■ Exercise text ■
┏━━

Thomas Ashcraft (born 1951) is an American scientist, naturalist, scientific instrument-maker, and artist.[1] He is known for his observations of transient luminous events (lightning sprites),[2] meteoric fireballs,[3] solar radio and optical phenomena,[4] and Jupiter radio emissions.[5]

He is currently artist and citizen scientist in residence at the Santa Fe Institute.[6] He resides and maintains a laboratory and studio outside of Santa Fe, New Mexico where he operates the Observatory of Heliotown.[7]

Biography

Thomas Ashcraft was born in Springfield, Illinois in 1951.

Ashcraft studied natural philosophy at McGill University in Montreal from 1972 through 1975. After college, he moved to the Arkansas Ozarks and became an artisan building custom tools for artists in the form of weaving looms and quilting frames.

In the early 1980s, Ashcraft was an initiator of the OAK Currency Project which was an Ozark-wide bioregional economic experiment.[8]

In 1987, Ashcraft moved to Santa Fe, New Mexico to pursue an art, sculpture, and independent science practice.

┗━━

■ Pixel coordinate grounding data ■
┏━━

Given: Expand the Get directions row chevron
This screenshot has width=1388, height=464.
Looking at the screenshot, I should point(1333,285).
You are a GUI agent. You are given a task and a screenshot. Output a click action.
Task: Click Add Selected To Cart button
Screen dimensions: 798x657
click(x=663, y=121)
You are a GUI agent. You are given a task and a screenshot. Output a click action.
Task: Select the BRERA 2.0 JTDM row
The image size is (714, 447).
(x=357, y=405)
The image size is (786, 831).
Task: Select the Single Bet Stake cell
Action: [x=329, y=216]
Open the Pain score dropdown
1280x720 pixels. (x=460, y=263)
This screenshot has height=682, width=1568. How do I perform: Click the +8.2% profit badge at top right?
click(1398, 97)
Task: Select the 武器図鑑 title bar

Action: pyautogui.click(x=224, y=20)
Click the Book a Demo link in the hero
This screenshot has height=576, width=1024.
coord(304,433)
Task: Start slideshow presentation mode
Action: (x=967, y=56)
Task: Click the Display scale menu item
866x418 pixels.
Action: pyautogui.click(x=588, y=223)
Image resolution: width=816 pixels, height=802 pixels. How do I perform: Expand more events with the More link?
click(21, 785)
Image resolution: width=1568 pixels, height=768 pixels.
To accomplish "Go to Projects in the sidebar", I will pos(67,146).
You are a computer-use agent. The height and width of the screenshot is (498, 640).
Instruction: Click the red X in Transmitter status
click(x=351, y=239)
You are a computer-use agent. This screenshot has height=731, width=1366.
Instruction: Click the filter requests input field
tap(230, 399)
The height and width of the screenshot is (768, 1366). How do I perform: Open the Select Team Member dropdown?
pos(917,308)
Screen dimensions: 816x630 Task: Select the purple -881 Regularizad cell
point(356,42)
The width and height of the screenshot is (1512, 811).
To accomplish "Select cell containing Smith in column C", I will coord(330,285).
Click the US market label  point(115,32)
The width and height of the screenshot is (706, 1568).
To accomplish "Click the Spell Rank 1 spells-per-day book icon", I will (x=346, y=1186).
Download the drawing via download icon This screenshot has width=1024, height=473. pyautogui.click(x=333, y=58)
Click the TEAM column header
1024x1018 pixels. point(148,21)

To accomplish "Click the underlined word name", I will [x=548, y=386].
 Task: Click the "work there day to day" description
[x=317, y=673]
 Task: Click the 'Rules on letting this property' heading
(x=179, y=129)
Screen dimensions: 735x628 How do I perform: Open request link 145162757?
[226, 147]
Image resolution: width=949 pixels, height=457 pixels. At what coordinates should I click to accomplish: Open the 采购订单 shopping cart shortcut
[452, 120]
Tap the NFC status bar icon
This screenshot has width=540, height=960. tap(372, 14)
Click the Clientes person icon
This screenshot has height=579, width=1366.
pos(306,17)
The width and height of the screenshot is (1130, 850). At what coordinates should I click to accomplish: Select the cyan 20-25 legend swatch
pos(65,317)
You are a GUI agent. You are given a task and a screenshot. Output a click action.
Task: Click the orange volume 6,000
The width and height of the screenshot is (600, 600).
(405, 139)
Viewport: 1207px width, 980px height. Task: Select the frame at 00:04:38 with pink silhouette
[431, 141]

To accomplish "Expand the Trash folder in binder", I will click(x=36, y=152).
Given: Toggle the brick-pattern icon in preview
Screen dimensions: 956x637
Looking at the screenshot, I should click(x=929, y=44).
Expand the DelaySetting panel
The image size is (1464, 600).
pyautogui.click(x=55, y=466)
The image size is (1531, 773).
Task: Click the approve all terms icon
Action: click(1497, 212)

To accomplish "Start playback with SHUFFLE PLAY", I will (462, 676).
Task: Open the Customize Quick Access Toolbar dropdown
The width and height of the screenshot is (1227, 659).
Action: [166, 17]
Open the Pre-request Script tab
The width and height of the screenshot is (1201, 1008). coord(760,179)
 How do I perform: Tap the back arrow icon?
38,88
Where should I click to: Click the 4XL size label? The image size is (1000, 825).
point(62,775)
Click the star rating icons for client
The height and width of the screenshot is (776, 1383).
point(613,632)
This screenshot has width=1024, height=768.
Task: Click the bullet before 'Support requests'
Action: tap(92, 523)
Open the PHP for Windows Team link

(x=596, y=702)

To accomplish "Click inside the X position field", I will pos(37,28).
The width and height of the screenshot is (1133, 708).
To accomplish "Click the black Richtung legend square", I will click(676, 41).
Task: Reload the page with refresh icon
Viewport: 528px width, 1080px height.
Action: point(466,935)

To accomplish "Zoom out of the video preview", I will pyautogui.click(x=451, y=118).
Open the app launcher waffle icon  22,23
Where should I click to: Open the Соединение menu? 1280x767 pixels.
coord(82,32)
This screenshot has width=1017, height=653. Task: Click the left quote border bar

┗━━

■ Things to do ■
**1.** Answer these from the text on Thomas Ashcraft:
(a) Where did Ashcraft study natural philosophy, and during which years?
(b) What project did he help initiate in the early 1980s?
(c) What observatory does he operate outside of Santa Fe?
**2.** Please reproduce the part of the text on Thomas Ashcraft starting with "Ashcraft studied natural" and going on through "and quilting frames.".

■ Answers by item number ■
**1.**
(a) McGill University in Montreal, from 1972 through 1975.
(b) The OAK Currency Project, an Ozark-wide bioregional economic experiment.
(c) The Observatory of Heliotown.

**2.**
Ashcraft studied natural philosophy at McGill University in Montreal from 1972 through 1975. After college, he moved to the Arkansas Ozarks and became an artisan building custom tools for artists in the form of weaving looms and quilting frames.